Relative roles of signals upstream of AAUAAA and promoter proximity in regulation of human immunodeficiency virus type 1 mRNA 3' end formation

Abstract

At least two mechanisms have been implicated in regulating poly(A) site use in human immunodeficiency virus type 1 (HIV-1): inhibition of basal signals within 500 nucleotides (nt) of the cap site, leading to specific suppression of the 5' poly(A) site, and stimulation of basal signals by long terminal repeat U3 sequences, leading to specific activation of the 3' poly(A) site. We determined the relative contributions of these mechanisms in a HeLa cell transcription/processing reaction and by transient transfection analysis. In vitro, the efficiency of basal signals is equivalent close to (270 nt) and far from (1,080 nt) the promoter and is stimulated at least 30-fold in both positions by upstream U3 sequences.

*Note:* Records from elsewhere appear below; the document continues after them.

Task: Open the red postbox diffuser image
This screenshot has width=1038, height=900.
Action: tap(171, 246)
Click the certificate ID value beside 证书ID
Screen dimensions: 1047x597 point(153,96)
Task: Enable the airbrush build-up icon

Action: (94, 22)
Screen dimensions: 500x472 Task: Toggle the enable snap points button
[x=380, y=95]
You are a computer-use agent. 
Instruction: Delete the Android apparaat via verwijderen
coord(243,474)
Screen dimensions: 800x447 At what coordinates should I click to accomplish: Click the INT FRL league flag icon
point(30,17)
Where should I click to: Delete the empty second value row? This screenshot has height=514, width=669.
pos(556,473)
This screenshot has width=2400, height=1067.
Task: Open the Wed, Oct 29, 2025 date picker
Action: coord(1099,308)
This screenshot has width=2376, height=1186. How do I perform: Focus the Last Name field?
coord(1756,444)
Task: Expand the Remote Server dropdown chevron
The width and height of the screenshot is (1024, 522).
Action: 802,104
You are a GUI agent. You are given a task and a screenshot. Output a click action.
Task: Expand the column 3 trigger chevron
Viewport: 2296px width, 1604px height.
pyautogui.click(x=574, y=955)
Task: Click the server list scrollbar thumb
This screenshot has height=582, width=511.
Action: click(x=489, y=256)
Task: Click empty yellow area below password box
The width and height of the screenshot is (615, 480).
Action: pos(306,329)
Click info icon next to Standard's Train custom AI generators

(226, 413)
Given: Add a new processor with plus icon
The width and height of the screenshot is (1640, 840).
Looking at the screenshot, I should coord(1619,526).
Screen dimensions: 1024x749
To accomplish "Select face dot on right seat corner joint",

In vivo, U3 sequences also enhance processing at both positions. There are two additional effects when the poly(A) site is close to the cap site: at least a 15-fold reduction in total RNA levels and a 5-fold decrease in relative levels of RNA processed at the HIV-1 site in constructs containing U3. Both effects are overcome by insertion of upstream splicing signals in an orientation-dependent manner. Splicing appears to influence poly(A)+ RNA levels by two distinct mechanisms: stabilizing nuclear transcripts and directly stimulating 3' end formation. It is proposed that upstream elements play major roles in regulating poly(A) site choice and in controlling the subsequent fate of polyadenylated RNA. The impact of these findings on mechanisms of mRNA biogenesis in the HIV-1 provirus is discussed.